Extrait du texte:
____________

Pierre Clermont était l'un d'entre eux. Devenu sans-abri à la suite d'une séparation difficile, il avait contracté l'hépatite C. «Je me suis shooté cinq ou six fois dans ma vie, une fois j'ai emprunté les seringues d'une amie... et je me suis injecté l'hépatite C.»

Il a vécu avec la maladie pendant 15 ans. «Je savais que ça attaquait le foie, que je risquais la cirrhose. Mais j'étais un peu inconscient.» Après plusieurs années, la maladie a cependant fini par se manifester. «Avec la boisson, ce n'est pas bon pour le foie, l'hépatite s'est réveillée. Je ne filais vraiment pas. J'étais toujours fatigué, incapable de faire quoi que ce soit.»

Par hasard, un jour, il voit l'affichette qui visait à recruter des bénéficiaires pour Pause Santé. Il est admis. Comme lui, 11 autres patients ont complété le traitement et sont désormais guéris. Effet secondaire du traitement: huit d'entre eux ont repris leur vie en main et la majorité vit désormais en logement stable.

C'est le cas de M. Clermont, qui vit désormais à Québec. «À Pause Santé, ils ne m'ont pas juste guéri de l'hépatite C, ils m'ont guéri de bien d'autres choses aussi. Ils m'ont conscientisé sur ma consommation. Aujourd'hui, je ne me drogue plus et je bois peu.»

____________

Données fournies:
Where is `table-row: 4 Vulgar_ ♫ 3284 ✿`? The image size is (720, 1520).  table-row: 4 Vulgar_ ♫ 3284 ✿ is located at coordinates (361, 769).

____________

Consignes:
• 1. Veuillez recopier sans rien changer le passage de l'extrait qui va de «Il a vécu avec» jusqu'à «en logement stable.».
• 2. Relevez toutes les paroles de Pierre Clermont que l'extrait cite entre guillemets.

Réponses numérotées:
• 1.
Il a vécu avec la maladie pendant 15 ans. «Je savais que ça attaquait le foie, que je risquais la cirrhose. Mais j'étais un peu inconscient.» Après plusieurs années, la maladie a cependant fini par se manifester. «Avec la boisson, ce n'est pas bon pour le foie, l'hépatite s'est réveillée. Je ne filais vraiment pas. J'étais toujours fatigué, incapable de faire quoi que ce soit.»

Par hasard, un jour, il voit l'affichette qui visait à recruter des bénéficiaires pour Pause Santé. Il est admis. Comme lui, 11 autres patients ont complété le traitement et sont désormais guéris. Effet secondaire du traitement: huit d'entre eux ont repris leur vie en main et la majorité vit désormais en logement stable.

• 2.
- «Je me suis shooté cinq ou six fois dans ma vie, une fois j'ai emprunté les seringues d'une amie... et je me suis injecté l'hépatite C.»
- «Je savais que ça attaquait le foie, que je risquais la cirrhose. Mais j'étais un peu inconscient.»
- «Avec la boisson, ce n'est pas bon pour le foie, l'hépatite s'est réveillée. Je ne filais vraiment pas. J'étais toujours fatigué, incapable de faire quoi que ce soit.»
- «À Pause Santé, ils ne m'ont pas juste guéri de l'hépatite C, ils m'ont guéri de bien d'autres choses aussi. Ils m'ont conscientisé sur ma consommation. Aujourd'hui, je ne me drogue plus et je bois peu.»